### RAW RECORDS:
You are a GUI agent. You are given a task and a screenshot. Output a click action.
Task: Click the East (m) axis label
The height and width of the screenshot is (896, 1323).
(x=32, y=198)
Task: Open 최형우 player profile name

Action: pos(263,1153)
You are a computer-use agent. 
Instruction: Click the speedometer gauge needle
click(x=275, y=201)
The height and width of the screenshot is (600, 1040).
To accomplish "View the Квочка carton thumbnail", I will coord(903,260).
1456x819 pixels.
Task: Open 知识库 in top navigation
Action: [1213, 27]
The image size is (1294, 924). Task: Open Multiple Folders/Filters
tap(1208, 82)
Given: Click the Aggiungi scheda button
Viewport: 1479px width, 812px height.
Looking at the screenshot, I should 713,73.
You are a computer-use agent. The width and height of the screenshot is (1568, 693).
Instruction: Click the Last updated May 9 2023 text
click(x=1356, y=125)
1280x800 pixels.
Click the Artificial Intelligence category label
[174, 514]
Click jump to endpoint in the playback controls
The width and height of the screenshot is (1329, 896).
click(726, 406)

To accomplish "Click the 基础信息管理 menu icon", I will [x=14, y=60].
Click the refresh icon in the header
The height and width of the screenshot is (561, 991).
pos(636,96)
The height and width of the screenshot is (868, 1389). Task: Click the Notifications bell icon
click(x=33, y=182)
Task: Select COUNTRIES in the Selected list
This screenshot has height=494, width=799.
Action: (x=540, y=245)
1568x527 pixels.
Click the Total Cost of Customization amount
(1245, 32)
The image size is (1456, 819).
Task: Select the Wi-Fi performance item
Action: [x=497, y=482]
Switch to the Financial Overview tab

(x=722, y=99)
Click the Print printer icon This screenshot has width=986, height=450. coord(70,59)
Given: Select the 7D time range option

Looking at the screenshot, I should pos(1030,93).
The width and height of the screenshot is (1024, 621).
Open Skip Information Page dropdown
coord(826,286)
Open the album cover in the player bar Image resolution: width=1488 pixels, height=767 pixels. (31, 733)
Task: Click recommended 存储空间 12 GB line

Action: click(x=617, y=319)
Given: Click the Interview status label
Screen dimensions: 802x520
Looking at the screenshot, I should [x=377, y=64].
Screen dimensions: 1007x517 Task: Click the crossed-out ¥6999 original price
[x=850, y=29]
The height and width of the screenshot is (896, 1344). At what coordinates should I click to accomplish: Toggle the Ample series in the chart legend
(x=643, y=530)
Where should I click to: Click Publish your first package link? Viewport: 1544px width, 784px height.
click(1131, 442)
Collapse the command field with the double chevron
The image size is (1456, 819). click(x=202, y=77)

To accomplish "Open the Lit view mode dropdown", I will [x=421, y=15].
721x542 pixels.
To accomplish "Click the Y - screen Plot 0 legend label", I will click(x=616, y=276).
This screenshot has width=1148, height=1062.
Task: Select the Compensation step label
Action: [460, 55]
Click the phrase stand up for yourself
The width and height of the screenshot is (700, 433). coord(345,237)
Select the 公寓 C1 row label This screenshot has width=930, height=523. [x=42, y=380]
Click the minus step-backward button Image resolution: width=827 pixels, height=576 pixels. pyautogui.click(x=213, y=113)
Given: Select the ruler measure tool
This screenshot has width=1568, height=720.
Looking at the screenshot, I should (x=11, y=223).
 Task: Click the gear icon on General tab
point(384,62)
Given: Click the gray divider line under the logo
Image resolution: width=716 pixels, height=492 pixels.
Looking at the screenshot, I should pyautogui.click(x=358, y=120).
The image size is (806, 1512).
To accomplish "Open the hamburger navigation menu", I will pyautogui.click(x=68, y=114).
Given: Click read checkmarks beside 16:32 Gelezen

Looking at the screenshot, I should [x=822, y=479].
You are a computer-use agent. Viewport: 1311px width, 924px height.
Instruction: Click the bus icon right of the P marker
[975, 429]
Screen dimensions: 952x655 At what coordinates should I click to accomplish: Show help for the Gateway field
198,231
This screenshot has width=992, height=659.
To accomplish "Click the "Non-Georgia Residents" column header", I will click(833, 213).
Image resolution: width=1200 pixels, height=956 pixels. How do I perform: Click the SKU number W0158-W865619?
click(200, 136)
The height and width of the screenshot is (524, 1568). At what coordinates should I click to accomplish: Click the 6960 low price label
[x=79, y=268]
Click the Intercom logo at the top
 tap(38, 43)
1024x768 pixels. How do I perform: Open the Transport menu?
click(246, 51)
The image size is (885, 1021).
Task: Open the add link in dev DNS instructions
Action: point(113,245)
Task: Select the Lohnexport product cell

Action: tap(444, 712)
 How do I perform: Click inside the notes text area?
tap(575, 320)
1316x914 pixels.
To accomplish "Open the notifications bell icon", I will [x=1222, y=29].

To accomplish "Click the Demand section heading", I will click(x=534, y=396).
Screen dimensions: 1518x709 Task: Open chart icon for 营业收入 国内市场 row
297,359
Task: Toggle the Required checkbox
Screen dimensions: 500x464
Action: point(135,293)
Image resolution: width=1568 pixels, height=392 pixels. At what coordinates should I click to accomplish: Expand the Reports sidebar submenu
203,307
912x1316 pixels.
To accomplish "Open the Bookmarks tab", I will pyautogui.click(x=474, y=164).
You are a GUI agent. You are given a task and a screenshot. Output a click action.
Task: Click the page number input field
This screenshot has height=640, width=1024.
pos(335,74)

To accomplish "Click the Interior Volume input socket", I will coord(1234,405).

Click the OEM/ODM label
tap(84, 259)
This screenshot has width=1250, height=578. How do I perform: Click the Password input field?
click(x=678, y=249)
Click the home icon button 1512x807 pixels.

### WHAT TO PRODUCE:
How many lines in the listing above contain the string "bell"? Reply with the number alone.

### THE OUTPUT:
2